Ok enough of my pushing of products but thanks


----------



## Grbauc (Dec 13, 2012)

Just made me first Car carrier trailer and rack for the Truck.. Im going to make several more for my upcoming loading rack layout for Autorack trains. 

[URL="







[/URL]

[URL="







[/URL]

I picked these trucks up at the train show for $2 dollars each i got 12 different types.. :laugh:
I'll take that deal any day!!!


----------



## Big Ed (Jun 16, 2009)

Wow you scratch built that trailer? :thumbsup:


----------



## Cooder Mac (Dec 18, 2012)

Looking good.....someday I'll have a static grass applicator...love that look on a layout!


----------



## tjcruiser (Jan 10, 2010)

The dry riverbed (1st pic in post 9) looks spectacular ... very, very realistic.
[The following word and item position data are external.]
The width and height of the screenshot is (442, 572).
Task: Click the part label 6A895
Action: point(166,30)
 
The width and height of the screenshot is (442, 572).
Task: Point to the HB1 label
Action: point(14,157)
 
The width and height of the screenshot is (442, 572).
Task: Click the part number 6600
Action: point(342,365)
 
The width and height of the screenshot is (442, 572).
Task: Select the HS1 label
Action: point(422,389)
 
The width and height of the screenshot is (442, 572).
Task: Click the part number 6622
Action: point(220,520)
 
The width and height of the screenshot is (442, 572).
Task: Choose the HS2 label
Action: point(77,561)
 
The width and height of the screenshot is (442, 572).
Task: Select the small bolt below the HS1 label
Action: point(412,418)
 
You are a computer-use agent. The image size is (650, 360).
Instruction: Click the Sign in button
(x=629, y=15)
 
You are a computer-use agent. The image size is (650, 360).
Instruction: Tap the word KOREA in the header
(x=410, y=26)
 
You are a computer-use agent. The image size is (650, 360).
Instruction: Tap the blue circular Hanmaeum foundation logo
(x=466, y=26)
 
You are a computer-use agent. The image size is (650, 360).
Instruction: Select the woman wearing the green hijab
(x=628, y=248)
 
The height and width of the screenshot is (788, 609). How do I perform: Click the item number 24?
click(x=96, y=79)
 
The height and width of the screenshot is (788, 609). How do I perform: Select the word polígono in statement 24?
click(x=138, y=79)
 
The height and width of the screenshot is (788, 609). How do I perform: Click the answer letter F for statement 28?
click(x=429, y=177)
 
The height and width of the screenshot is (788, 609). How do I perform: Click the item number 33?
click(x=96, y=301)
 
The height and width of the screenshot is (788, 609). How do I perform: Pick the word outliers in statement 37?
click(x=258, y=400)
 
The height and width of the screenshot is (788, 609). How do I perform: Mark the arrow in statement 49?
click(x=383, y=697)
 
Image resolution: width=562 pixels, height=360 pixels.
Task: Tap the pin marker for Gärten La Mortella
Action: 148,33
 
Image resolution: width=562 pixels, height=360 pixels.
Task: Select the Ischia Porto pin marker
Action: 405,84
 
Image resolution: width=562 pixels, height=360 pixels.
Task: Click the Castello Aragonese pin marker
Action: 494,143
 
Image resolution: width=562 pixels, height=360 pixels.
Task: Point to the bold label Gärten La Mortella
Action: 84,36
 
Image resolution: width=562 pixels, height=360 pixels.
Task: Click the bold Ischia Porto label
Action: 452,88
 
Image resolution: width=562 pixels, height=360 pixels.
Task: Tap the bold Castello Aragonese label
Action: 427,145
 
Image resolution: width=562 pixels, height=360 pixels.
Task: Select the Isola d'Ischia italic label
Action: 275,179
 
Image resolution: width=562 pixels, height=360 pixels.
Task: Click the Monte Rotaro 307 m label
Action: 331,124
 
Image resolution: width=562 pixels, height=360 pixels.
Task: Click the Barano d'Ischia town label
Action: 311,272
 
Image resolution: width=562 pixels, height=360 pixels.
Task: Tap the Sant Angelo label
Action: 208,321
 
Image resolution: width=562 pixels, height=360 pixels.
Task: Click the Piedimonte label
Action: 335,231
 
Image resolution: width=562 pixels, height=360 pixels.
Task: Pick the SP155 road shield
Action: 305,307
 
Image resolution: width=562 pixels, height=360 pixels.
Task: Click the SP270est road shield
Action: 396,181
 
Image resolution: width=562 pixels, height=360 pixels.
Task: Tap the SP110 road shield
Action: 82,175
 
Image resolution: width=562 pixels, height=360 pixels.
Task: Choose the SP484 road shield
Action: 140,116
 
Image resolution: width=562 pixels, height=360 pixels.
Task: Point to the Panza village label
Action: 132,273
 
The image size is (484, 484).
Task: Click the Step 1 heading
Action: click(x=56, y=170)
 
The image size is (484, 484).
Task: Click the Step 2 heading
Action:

Nice work!

TJ


----------



## coupman35 (Dec 9, 2012)

woo that it one nice set up you have and you do nice work Keep pic coming .


----------



## Televue101 (Dec 30, 2012)

Looking good, can't wait too see more.


----------



## Grbauc (Dec 13, 2012)

Thanks i going to get some updates on my layout soon...
The Trailer was a kit from A-Line it runs about 20$ and after you make one there pretty easy i working on some more and am going to see if i can tweak them a bit and do some weathering on the paint..

the static grass is awesome i love it..

You can make them yourself there are plans for making them from floating around on the net.. 
The one i bought a guys makes in Oregon i think for half the price of the major manufactures..

Thanks all for the complements.... I get a lot of my idea's from looking at all your guys work..


----------